Editorial | Driving despair in Jamaica
The manner in which persons, including women and children, are being murdered and abused in Jamaica sends the unmistakable signal that we are no longer the caring and compassionate society of bygone days.
In case we needed a reminder of the new level of callousness into which our country has descended, it was provided this week by a seemingly distraught Clarendon teenager who climbed the May Pen Bridge in an attempt to end it all.
According to news reports, while he was perched there with all hope drained from him, persons were taunting him and daring him to jump to a sure death. One woman was visibly upset that the incident resulted in her having to walk for part of her journey, not sparing a thought for the predicament of the youngster. Thankfully, the police handled the matter well and got the youngster to climb down to safety.
Attempting suicide is a traumatic event, and a range of emotions may surge. The image of that young man atop the bridge may have a lasting impact on his family and associates, and even others who saw it in the media.
Mental issues are nothing to joke about. There are abundant data to support the connection between low economic performance and mental-health issues. Population studies have found that more than 40 per cent of the Jamaican population suffers from some type of personality disorder.
CREATIVE APPROACHES NEEDED
It was mere weeks ago that we used this space to urge a change in the national discourse on mental health after a disturbed youngster was killed when he snatched a policeman's gun. Statistics show that this young man and many like him make up the 100,000 Jamaicans who sought treatment for mental issues in 2015. We are, therefore, repeating our call for creative approaches to tackle mental illness before it becomes an epidemic.
It is for this reason that we wish a successful tenure for the newly appointed Mental Health and Homelessness Task Force that has been assembled by Health Minister Dr Christopher Tufton. The 16-member group is headed by Dr Earl Wright.
Even before Dr Wright begins his work, however, we know there is a resource shortage. There are not enough community mental-health officers or trained personnel to work in vulnerable environments such as schools.
Experts in the field have identified the need for intervention in schools because so many young children are presenting with mental-health problems, which often account for aggressive or disruptive behaviour. Then there is the need for interventions in inner-city communities, where the professionals say anxiety issues and depressive-type conditions are significant. The stigma attached to mental health may be a deterrent for affected persons to seek help.
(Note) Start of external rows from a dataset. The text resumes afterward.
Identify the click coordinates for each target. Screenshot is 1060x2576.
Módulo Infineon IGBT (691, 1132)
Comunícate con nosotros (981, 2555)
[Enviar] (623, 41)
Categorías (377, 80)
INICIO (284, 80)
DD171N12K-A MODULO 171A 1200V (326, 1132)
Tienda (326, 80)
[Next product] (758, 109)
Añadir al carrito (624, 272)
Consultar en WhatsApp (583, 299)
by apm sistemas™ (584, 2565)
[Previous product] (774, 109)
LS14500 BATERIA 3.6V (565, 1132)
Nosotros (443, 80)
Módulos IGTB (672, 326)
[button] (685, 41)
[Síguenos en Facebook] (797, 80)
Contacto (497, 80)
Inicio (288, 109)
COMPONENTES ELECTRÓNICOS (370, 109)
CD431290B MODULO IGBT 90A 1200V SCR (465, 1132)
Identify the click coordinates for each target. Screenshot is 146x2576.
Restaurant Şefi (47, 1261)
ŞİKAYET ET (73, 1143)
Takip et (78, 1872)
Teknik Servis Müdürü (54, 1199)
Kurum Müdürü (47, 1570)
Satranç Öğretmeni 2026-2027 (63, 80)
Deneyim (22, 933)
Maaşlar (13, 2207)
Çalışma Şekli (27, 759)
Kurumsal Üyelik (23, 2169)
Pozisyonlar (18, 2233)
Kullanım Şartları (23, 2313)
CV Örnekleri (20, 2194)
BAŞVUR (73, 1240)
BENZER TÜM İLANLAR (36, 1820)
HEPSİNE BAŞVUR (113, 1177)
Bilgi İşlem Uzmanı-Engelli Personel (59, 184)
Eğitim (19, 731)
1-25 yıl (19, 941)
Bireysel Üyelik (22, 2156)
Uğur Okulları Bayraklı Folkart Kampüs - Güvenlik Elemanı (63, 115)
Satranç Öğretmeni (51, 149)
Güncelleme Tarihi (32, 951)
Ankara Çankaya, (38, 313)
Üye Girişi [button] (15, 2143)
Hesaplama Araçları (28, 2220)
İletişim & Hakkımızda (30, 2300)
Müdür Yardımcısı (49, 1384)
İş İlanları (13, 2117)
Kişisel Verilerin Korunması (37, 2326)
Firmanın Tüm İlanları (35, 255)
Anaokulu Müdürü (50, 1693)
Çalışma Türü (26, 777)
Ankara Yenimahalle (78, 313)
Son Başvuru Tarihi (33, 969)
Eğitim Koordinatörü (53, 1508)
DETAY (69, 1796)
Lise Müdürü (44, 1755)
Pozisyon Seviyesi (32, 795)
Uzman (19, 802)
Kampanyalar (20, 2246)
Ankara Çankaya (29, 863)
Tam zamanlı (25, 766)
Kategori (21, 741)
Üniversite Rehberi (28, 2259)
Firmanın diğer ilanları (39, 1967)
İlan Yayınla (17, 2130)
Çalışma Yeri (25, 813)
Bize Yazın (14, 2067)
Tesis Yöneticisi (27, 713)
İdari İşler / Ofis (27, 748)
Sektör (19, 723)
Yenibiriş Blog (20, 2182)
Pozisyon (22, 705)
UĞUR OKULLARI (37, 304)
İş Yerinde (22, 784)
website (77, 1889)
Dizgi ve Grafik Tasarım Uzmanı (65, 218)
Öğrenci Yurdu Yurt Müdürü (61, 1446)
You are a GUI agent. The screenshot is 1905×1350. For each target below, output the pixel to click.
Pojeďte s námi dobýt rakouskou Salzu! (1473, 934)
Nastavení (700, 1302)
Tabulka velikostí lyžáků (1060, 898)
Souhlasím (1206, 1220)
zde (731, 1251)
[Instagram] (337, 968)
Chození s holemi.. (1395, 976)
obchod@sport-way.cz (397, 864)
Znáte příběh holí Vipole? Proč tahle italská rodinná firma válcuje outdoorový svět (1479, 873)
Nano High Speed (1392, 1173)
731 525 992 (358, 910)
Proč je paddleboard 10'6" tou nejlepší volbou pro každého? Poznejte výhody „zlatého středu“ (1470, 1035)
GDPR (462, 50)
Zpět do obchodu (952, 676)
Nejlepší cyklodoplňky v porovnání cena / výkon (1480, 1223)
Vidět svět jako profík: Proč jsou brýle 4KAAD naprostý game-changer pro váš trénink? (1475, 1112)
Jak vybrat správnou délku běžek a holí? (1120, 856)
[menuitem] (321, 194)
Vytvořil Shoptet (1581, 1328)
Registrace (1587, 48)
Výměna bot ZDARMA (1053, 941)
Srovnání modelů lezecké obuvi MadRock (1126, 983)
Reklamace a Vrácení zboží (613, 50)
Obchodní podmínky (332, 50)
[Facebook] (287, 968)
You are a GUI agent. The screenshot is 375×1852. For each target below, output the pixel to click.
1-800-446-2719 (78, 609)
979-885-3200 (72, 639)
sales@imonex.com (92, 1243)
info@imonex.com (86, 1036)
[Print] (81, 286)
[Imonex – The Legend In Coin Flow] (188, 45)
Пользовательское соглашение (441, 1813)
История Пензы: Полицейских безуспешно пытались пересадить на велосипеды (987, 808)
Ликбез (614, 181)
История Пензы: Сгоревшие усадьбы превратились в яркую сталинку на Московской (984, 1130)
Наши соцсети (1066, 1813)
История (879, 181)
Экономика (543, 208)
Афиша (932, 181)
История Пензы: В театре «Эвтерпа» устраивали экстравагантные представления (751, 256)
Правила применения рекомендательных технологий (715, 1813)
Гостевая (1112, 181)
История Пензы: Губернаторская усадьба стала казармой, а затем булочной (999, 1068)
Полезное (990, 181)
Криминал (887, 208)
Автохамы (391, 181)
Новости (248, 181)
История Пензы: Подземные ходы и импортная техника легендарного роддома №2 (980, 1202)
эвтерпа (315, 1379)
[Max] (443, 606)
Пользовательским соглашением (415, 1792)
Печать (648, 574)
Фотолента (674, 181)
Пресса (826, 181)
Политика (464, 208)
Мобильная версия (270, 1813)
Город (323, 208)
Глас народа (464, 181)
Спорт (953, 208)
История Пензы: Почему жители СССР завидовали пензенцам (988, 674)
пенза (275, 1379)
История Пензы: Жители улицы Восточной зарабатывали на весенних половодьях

More than 200 classified forms of mental illness exist, with the most common being schizophrenia, bipolar disorder, dementia and anxiety disorders. If given the proper care, many individuals and their families will learn to cope with mental disorders.
We are not privy to the terms of reference given to the task force, but we feel certain that if we are to successfully fight mental illness, we must identify the factors that drive persons to despair.
We also know that without the Government's commitment to significantly increase the mental-health budget from the current 1.5 per cent, the findings and the recommendations will not solve the problem.